Green Scapular
Green Scapular On Jan. 28, 1840, in Paris, France, the Blessed Virgin appeared to Justine Bisqueyburu DC, a Seminary Sister of the Daughters of Charity, which she was at prayer in the convent chapel at Rue du Bac. This began a series of visits which culminated in a special gift of Mary: the Green Scapular.
The first four or five visits of Mary with Sr. Justine seemed to have no other end than to deepen in the Sister her relationship to the Mother of God. Shortly after she received the habit of the Daughters of Charity and had been sent to serve the poor by teaching in Blangy, France. When she was at prayer on September 8, 1840, the feast of the Nativity of the Blessed Virgin Mary, she had another apparition of the Blessed Virgin.
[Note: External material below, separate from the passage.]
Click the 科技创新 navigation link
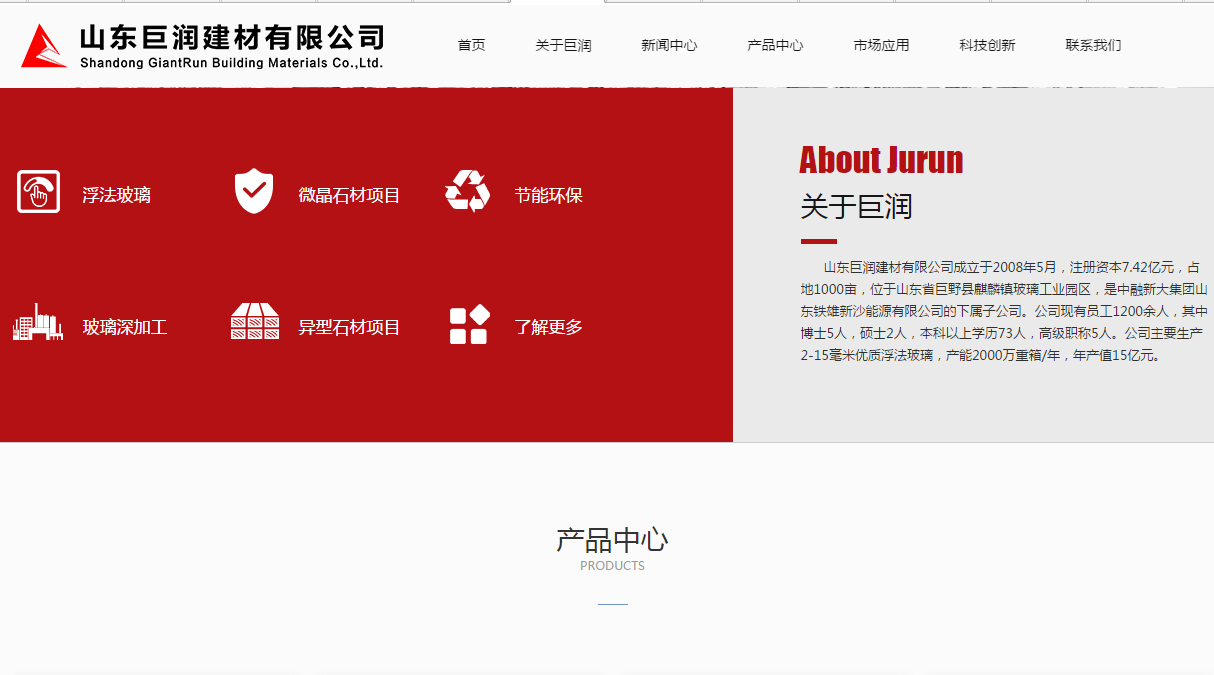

Mary held in her right hand her heart surrounded by flames, and in her left, a type of scapular. The scapular consisted of a single small piece of green cloth suspended from a cord of the same colour. On one side of the piece of cloth was a picture of the Blessed Virgin as she had shown herself in the apparitions. On the other was a heart inflamed "with rays more brilliant than the sun and clearer than crystal."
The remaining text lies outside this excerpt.